- _Dataset_
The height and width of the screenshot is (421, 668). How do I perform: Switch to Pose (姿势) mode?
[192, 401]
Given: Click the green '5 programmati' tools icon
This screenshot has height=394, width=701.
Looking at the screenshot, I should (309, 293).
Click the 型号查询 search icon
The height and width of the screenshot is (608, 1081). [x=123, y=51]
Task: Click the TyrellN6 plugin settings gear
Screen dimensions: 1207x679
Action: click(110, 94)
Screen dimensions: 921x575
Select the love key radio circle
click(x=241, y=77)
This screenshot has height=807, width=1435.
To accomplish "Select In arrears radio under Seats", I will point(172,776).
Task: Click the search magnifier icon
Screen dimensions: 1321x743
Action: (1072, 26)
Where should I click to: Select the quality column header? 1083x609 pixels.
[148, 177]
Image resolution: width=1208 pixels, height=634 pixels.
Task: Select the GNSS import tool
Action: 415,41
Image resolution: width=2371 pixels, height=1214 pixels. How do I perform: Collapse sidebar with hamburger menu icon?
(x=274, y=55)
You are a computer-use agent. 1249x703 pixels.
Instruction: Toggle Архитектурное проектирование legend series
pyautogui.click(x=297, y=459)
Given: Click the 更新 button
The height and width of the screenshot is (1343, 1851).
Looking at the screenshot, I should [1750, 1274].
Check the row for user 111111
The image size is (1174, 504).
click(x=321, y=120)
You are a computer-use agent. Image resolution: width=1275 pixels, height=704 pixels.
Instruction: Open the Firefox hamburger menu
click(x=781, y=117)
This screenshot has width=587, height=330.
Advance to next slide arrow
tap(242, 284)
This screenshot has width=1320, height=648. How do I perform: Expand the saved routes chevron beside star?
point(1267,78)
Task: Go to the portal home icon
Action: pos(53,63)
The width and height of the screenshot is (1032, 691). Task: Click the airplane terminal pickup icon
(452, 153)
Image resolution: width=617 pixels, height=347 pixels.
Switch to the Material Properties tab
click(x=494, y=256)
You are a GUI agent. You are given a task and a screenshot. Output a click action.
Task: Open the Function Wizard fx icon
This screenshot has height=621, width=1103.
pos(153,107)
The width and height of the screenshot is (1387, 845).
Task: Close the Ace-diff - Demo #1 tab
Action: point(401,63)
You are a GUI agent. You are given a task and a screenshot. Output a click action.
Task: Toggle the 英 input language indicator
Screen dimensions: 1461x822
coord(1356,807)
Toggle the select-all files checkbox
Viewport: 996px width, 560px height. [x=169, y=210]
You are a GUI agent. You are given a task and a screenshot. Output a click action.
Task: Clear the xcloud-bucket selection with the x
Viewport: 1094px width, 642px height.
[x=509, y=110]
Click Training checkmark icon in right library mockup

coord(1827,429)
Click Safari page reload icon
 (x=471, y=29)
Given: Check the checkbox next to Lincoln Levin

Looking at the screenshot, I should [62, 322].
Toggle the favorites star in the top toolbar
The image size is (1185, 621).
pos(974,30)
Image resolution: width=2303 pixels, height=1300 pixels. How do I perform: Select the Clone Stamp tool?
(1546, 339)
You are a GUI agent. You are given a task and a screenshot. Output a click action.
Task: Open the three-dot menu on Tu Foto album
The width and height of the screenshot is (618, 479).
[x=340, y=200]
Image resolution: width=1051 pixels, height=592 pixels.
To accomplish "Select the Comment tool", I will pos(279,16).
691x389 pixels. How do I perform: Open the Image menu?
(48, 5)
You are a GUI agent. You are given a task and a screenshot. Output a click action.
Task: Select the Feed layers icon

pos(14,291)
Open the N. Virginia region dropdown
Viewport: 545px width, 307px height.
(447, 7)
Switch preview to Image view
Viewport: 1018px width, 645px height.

- _Assignment_
Set down each entry from above once more, exactly as written.

- _Finished task_
The height and width of the screenshot is (421, 668). How do I perform: Switch to Pose (姿势) mode?
[192, 401]
Given: Click the green '5 programmati' tools icon
This screenshot has height=394, width=701.
Looking at the screenshot, I should (309, 293).
Click the 型号查询 search icon
The height and width of the screenshot is (608, 1081). [x=123, y=51]
Task: Click the TyrellN6 plugin settings gear
Screen dimensions: 1207x679
Action: click(110, 94)
Screen dimensions: 921x575
Select the love key radio circle
click(x=241, y=77)
This screenshot has height=807, width=1435.
To accomplish "Select In arrears radio under Seats", I will point(172,776).
Task: Click the search magnifier icon
Screen dimensions: 1321x743
Action: (1072, 26)
Where should I click to: Select the quality column header? 1083x609 pixels.
[148, 177]
Image resolution: width=1208 pixels, height=634 pixels.
Task: Select the GNSS import tool
Action: 415,41
Image resolution: width=2371 pixels, height=1214 pixels. How do I perform: Collapse sidebar with hamburger menu icon?
(x=274, y=55)
You are a computer-use agent. 1249x703 pixels.
Instruction: Toggle Архитектурное проектирование legend series
pyautogui.click(x=297, y=459)
Given: Click the 更新 button
The height and width of the screenshot is (1343, 1851).
Looking at the screenshot, I should [1750, 1274].
Check the row for user 111111
The image size is (1174, 504).
click(x=321, y=120)
You are a computer-use agent. Image resolution: width=1275 pixels, height=704 pixels.
Instruction: Open the Firefox hamburger menu
click(x=781, y=117)
This screenshot has width=587, height=330.
Advance to next slide arrow
tap(242, 284)
This screenshot has width=1320, height=648. How do I perform: Expand the saved routes chevron beside star?
point(1267,78)
Task: Go to the portal home icon
Action: pos(53,63)
The width and height of the screenshot is (1032, 691). Task: Click the airplane terminal pickup icon
(452, 153)
Image resolution: width=617 pixels, height=347 pixels.
Switch to the Material Properties tab
click(x=494, y=256)
You are a GUI agent. You are given a task and a screenshot. Output a click action.
Task: Open the Function Wizard fx icon
This screenshot has height=621, width=1103.
pos(153,107)
The width and height of the screenshot is (1387, 845).
Task: Close the Ace-diff - Demo #1 tab
Action: point(401,63)
You are a GUI agent. You are given a task and a screenshot. Output a click action.
Task: Toggle the 英 input language indicator
Screen dimensions: 1461x822
coord(1356,807)
Toggle the select-all files checkbox
Viewport: 996px width, 560px height. [x=169, y=210]
You are a GUI agent. You are given a task and a screenshot. Output a click action.
Task: Clear the xcloud-bucket selection with the x
Viewport: 1094px width, 642px height.
[x=509, y=110]
Click Training checkmark icon in right library mockup

coord(1827,429)
Click Safari page reload icon
 (x=471, y=29)
Given: Check the checkbox next to Lincoln Levin

Looking at the screenshot, I should [62, 322].
Toggle the favorites star in the top toolbar
The image size is (1185, 621).
pos(974,30)
Image resolution: width=2303 pixels, height=1300 pixels. How do I perform: Select the Clone Stamp tool?
(1546, 339)
You are a GUI agent. You are given a task and a screenshot. Output a click action.
Task: Open the three-dot menu on Tu Foto album
The width and height of the screenshot is (618, 479).
[x=340, y=200]
Image resolution: width=1051 pixels, height=592 pixels.
To accomplish "Select the Comment tool", I will pos(279,16).
691x389 pixels. How do I perform: Open the Image menu?
(48, 5)
You are a GUI agent. You are given a task and a screenshot. Output a click action.
Task: Select the Feed layers icon

pos(14,291)
Open the N. Virginia region dropdown
Viewport: 545px width, 307px height.
(447, 7)
Switch preview to Image view
Viewport: 1018px width, 645px height.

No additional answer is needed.